§ **WORK REQUEST**
Would you filter the listing below so that only lines with the word "yellow" remain?

┌─ RECORDS FOR THIS TASK

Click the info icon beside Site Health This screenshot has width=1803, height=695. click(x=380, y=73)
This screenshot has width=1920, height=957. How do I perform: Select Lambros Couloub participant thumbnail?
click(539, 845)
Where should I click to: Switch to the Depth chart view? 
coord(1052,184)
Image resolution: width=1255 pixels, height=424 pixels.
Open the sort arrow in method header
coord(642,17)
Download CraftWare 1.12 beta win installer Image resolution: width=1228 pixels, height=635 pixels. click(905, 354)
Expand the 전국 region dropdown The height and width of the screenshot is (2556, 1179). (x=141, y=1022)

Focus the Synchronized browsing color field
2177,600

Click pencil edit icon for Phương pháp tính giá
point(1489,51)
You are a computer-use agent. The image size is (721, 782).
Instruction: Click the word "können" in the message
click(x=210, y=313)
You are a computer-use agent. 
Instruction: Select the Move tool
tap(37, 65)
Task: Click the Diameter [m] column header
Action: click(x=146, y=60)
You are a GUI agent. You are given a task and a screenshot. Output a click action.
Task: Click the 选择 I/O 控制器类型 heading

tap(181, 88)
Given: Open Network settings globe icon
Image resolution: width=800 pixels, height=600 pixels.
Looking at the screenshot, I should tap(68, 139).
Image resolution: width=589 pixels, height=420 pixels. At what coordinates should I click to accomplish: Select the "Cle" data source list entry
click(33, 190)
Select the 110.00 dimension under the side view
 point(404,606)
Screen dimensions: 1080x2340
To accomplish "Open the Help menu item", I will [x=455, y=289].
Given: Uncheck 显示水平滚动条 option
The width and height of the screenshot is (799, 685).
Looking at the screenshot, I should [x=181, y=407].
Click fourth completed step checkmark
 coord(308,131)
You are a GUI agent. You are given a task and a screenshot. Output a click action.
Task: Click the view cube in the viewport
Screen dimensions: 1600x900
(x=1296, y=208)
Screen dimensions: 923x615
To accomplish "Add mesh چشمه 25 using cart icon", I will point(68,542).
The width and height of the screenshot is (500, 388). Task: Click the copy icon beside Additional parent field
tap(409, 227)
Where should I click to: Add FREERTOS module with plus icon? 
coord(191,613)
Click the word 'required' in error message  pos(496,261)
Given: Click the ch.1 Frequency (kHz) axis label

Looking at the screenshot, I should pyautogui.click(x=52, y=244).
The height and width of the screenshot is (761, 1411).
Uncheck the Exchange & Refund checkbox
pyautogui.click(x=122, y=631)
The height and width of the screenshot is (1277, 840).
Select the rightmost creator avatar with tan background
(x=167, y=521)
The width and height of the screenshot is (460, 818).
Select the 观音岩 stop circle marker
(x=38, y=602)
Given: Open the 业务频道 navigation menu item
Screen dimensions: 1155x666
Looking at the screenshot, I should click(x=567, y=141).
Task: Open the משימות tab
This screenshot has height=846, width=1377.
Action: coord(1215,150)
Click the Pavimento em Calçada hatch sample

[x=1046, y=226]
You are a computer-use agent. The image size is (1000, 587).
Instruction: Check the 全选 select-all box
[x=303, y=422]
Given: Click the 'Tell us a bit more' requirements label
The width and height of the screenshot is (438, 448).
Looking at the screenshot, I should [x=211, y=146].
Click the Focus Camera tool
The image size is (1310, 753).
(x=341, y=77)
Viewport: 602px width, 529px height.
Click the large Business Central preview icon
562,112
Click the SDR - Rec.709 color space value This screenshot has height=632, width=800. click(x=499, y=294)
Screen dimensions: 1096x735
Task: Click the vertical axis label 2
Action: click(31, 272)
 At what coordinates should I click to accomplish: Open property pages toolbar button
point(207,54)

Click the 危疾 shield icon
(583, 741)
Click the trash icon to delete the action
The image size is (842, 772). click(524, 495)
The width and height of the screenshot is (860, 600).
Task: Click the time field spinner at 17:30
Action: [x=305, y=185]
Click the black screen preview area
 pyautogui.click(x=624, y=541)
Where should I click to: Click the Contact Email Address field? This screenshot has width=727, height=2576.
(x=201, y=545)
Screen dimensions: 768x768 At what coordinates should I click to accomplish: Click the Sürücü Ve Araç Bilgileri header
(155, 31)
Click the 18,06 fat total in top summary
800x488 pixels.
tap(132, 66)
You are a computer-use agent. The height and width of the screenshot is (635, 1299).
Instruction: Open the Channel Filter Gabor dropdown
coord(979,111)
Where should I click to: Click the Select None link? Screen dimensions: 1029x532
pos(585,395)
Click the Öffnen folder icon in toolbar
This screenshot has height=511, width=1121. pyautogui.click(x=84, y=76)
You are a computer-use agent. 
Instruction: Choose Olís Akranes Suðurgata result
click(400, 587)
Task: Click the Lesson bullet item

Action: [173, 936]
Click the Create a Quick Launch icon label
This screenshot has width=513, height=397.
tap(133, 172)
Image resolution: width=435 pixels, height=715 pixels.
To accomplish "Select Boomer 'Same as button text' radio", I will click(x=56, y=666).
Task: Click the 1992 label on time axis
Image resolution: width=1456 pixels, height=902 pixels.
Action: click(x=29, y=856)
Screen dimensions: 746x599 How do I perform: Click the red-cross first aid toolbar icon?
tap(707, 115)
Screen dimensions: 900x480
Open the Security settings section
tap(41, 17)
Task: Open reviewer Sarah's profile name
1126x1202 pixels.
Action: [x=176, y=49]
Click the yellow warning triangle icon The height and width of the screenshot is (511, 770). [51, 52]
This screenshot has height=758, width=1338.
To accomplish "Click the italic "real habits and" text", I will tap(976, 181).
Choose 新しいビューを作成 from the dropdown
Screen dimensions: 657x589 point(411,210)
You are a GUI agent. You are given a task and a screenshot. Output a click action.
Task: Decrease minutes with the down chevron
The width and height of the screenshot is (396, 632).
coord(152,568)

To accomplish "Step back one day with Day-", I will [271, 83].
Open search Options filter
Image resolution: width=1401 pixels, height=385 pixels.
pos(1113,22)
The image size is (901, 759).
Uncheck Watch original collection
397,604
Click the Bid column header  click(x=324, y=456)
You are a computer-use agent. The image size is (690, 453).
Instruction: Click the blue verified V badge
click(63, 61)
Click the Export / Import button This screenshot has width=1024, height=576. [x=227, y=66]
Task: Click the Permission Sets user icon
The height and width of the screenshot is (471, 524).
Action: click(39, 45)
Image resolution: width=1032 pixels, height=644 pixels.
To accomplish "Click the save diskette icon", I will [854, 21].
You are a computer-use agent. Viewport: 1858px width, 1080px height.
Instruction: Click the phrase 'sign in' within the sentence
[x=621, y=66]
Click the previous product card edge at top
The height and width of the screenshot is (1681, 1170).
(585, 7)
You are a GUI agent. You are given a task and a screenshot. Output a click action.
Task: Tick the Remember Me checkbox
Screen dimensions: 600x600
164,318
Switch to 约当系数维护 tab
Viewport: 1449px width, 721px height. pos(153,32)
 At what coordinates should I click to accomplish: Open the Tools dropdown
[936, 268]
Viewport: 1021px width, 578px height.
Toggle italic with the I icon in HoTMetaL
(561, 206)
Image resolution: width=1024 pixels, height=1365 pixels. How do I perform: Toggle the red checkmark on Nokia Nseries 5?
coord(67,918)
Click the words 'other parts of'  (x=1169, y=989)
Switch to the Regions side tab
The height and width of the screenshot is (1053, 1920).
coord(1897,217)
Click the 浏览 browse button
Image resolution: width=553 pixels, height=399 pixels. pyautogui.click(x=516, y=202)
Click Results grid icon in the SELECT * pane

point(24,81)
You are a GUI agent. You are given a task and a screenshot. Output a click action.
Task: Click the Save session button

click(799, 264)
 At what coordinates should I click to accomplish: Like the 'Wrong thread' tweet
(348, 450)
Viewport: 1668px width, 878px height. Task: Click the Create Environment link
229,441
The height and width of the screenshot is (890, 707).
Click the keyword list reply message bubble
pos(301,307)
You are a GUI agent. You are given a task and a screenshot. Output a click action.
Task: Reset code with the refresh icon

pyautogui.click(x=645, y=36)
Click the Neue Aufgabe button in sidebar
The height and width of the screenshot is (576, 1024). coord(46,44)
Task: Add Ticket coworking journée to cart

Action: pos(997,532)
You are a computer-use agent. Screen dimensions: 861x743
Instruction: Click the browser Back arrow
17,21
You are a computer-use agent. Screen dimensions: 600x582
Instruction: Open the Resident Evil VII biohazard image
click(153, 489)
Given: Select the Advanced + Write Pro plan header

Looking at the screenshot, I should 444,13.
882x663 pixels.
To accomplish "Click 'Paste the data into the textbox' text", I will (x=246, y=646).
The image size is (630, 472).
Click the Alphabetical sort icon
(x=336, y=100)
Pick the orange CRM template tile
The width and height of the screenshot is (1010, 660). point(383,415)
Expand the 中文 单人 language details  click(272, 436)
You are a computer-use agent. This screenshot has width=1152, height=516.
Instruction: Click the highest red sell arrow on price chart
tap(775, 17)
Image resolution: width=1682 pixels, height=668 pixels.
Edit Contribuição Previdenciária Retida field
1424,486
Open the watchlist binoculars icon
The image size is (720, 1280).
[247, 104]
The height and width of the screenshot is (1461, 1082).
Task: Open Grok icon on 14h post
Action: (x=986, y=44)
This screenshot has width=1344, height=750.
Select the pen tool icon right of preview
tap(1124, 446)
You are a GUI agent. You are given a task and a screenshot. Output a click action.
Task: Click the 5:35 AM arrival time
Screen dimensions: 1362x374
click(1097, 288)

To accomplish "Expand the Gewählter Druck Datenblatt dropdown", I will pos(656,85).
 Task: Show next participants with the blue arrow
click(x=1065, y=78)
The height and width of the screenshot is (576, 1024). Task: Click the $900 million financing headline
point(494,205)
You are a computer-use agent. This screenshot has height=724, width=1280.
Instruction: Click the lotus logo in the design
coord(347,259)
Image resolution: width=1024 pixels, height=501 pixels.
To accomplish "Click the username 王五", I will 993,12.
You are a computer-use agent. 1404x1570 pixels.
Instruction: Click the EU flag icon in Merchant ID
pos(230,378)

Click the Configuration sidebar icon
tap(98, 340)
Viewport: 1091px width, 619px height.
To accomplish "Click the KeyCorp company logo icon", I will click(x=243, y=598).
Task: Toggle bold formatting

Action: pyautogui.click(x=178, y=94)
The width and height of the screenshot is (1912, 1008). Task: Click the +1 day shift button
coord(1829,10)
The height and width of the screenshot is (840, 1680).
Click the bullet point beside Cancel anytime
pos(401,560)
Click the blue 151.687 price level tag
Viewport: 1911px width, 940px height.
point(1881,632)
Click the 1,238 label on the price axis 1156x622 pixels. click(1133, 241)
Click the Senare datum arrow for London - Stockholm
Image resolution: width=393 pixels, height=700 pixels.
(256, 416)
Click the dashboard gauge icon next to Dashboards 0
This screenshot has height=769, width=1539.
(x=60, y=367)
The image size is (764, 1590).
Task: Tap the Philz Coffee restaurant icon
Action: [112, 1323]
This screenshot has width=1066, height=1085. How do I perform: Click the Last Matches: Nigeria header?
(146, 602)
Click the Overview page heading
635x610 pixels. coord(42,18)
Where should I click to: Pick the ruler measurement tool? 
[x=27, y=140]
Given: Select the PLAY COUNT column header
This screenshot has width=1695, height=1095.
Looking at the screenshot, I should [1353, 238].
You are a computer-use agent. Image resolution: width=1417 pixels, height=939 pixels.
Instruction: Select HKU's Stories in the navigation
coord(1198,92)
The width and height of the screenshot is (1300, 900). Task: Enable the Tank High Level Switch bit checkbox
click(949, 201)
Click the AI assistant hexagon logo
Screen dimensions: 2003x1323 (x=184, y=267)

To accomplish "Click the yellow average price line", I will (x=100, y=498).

└─

§ **SOLUTION BELOW**
Click the yellow warning triangle icon The height and width of the screenshot is (511, 770). [51, 52]
To accomplish "Click the yellow average price line", I will (x=100, y=498).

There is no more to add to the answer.